More Smear, Seven Foot Doctors and Yes, Sometimes Punctuation IS Important

Over the years I have taught hundreds of managers how to communicate effectively. One point I often make is that you should be focusing more on the goals and messages, and not just obsessing over minute rules of grammar, spelling and punctuation. But these can sometimes be very important too, as we will see.

Yesterday I picked up a new ink cartridge for a printer and I was mildly surprised to see the package promising “more smear”. Looking again I realized that it really said “More smear resistant”. The reason my brain was fooled into not reading the second half of the adjective is that the hyphen was missing. If I had seen “more smear-“ my mind would have delayed interpreting the phrase until I had read the next word.

This is just one example where sloppy punctuation can change the meaning of a sentence or at least makes it ambiguous. Another classic of this type is the alleged newspaper headline “Hospital Sued by Seven Foot Doctors”, which is actually just a joke. Not only were the doctors not that tall; they also never existed.

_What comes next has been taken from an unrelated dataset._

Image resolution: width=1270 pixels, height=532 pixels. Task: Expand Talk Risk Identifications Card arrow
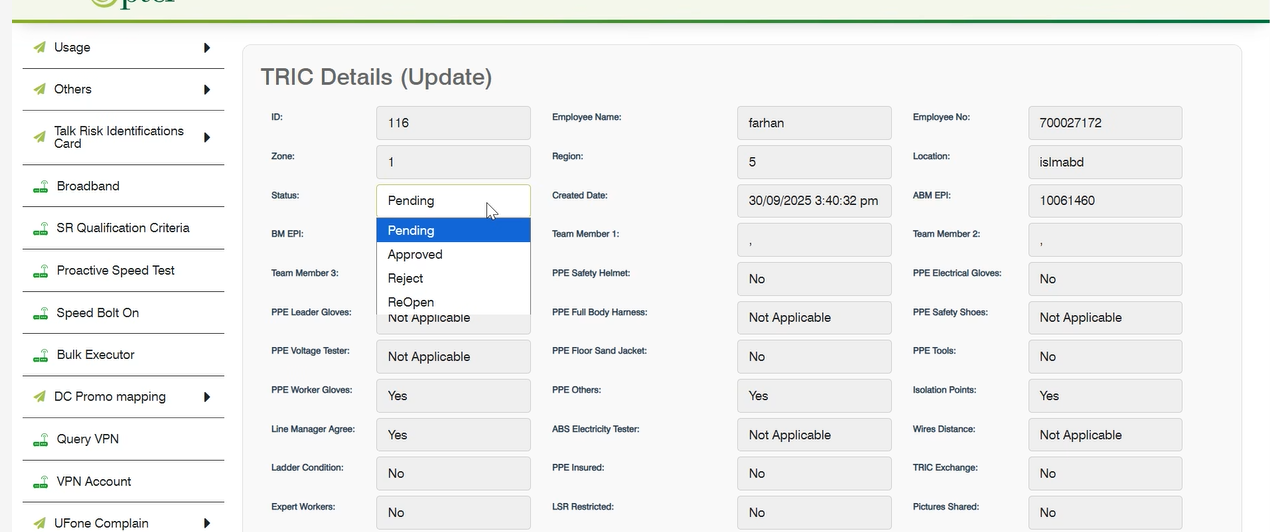pos(207,137)
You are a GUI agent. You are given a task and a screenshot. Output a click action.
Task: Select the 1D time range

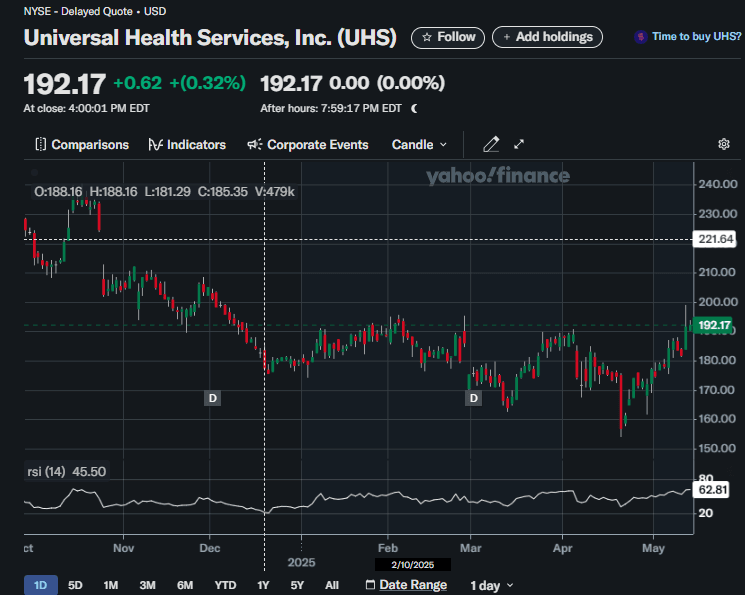click(40, 585)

There are actually many rules to tell you where to put the hyphen, and you can find plenty in the Wikipedia article at http://en.wikipedia.org/wiki/English_compound. But in practice rules vary and the only rule you really need to follow is that the meaning should be clear. When two adjectives are together you sometimes need to make it clear if they are each acting independently on some noun – as in “healthy white dog” – or if they together form a single idea, like “smear-resistant”. The simple litmus test is to ask yourself if you could split it into two phrases that both make sense. So “healthy dog” and “white dog” both work, while “smear ink” and “resistant ink” do not.

Getting back to the ink cartridge, I see three simple solutions to this problem: either add a small hyphen after “smear”, set the text so that “smear-resistant” is on the same line or just reword the text so that it says “Blacker Ink / Less Smearing”, which is not only less ambiguous it also takes up less space.